Utility to strip out unsupported DOS characters (Text) \ VOGONS

Utility to strip out unsupported DOS characters (Text)

Topic actions

First post, by BinaryDemon

Posted on 2026-04-13, 15:06

BinaryDemon Offline

Rank Oldbie

Rank: Oldbie
Posts: 890
Joined: 2018-01-17, 00:35

So this is post might not exactly belong here because I’m not necessarily looking for a dos utility (but it could be!).

My issue is probably with my searching - is there a more accurate wording for ‘dos compatible plain text’?

Specifically my problem is setting up dos for the reading of E-Books.

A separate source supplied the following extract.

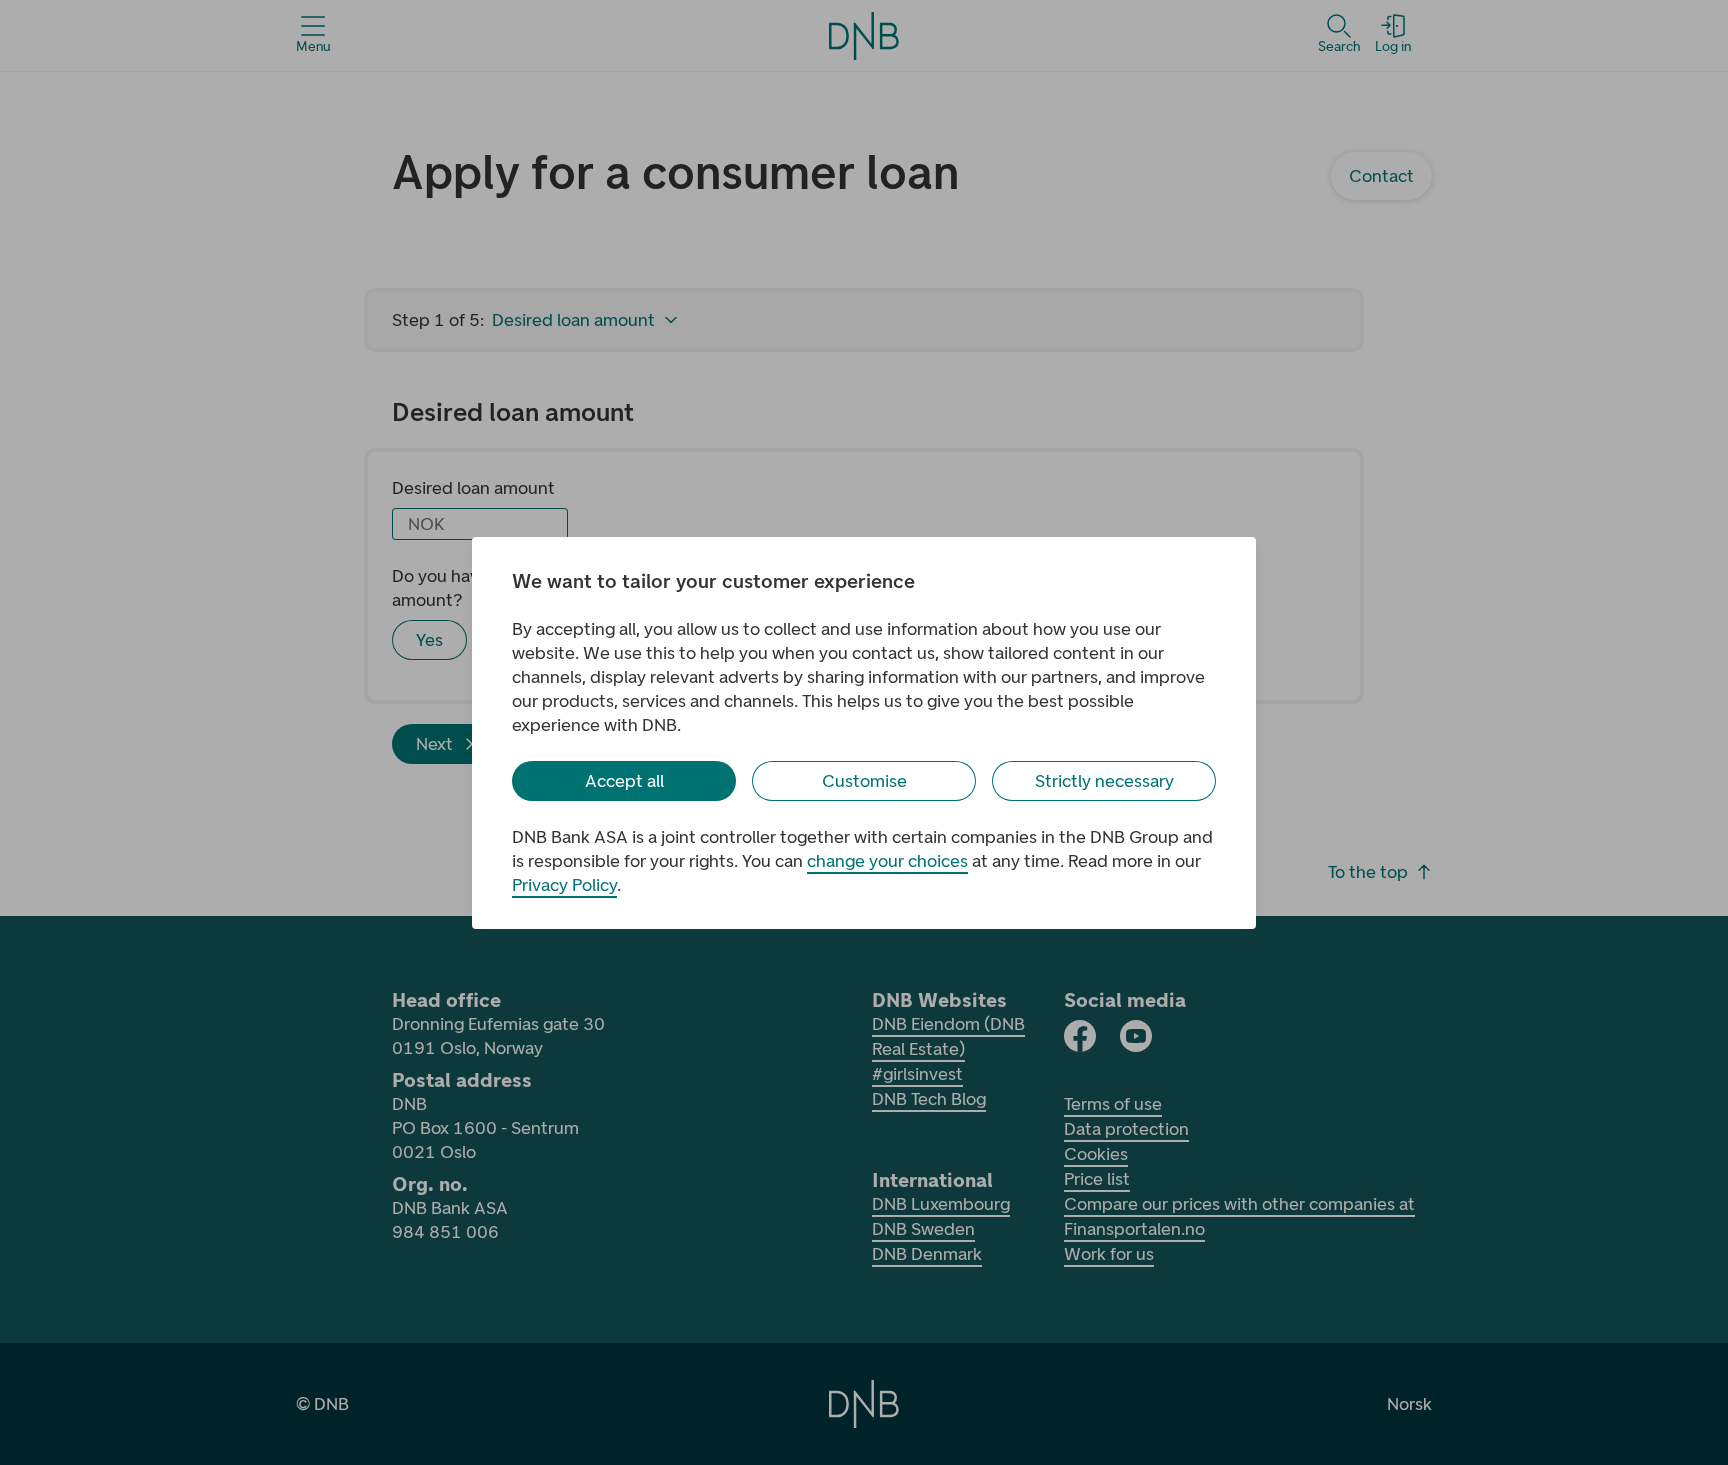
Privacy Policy (564, 885)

Most sources, even in plain text, contain characters that dos displays improperly - the biggest offenders seem to be “right single apostrophe” and “left single apostrophe”. Reading E-books on DOS is already a challenge due to lines/character restraints, throwing in a bunch of garbage characters detracts further.

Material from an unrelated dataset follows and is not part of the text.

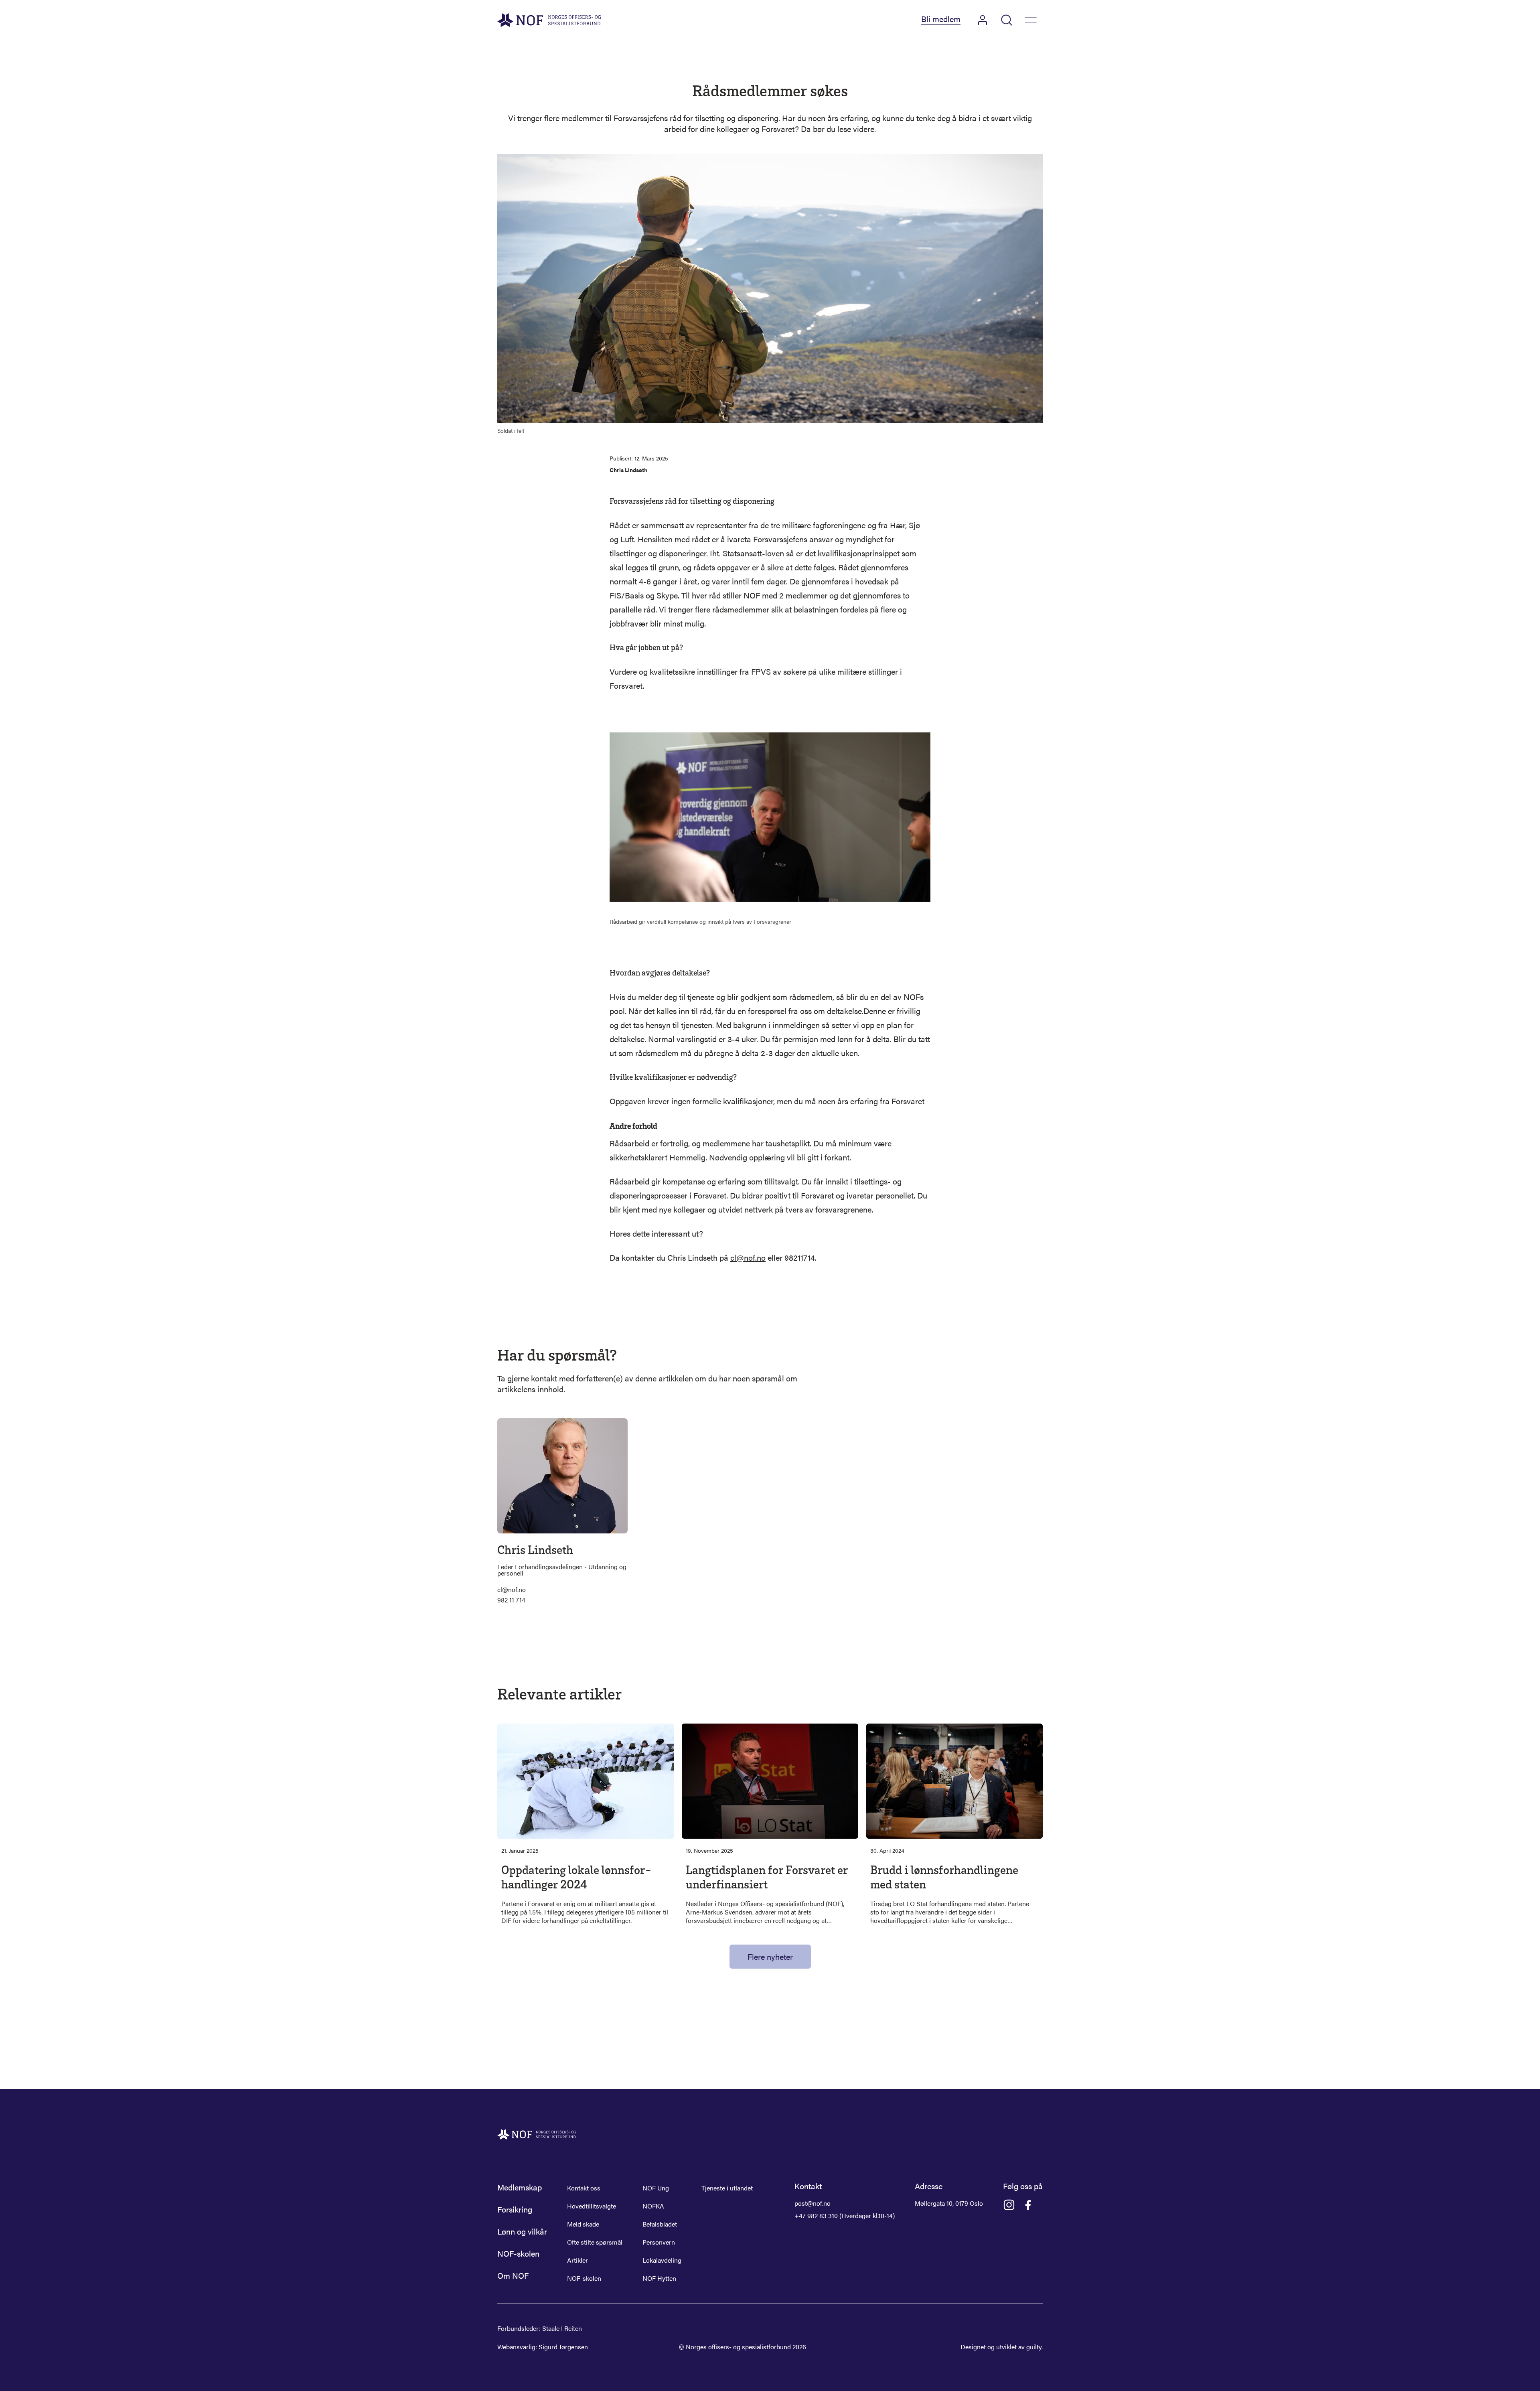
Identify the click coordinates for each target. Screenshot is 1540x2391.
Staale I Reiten (562, 2328)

Currently I use something like notepad in windows to prepare the text files for dos - just search and replace the offensive characters but it’s very manual. What do you guys recommend?

Thanks in advance!

Reply 1 of 10, by keenmaster486

Posted on 2026-04-13, 15:21

keenmaster486 Offline

Rank l33t

Rank: l33t
Posts: 3185
Joined: 2016-02-16, 02:04
Location: Gnosticus IV

Those ebooks are probably UTF-8.

DOS uses ASCII codepage 437: https://en.wikipedia.org/wiki/Code_page_437

Typically, text editors designed for programming can convert between character encoding schemes.

World's foremost 486 enjoyer.

Reply 2 of 10, by jakethompson1

Posted on 2026-04-13, 15:29

jakethompson1 Offline

Rank l33t

Rank: l33t
Posts: 2162
Joined: 2015-11-17, 04:16

On *nix iconv is the tool for converting between character sets.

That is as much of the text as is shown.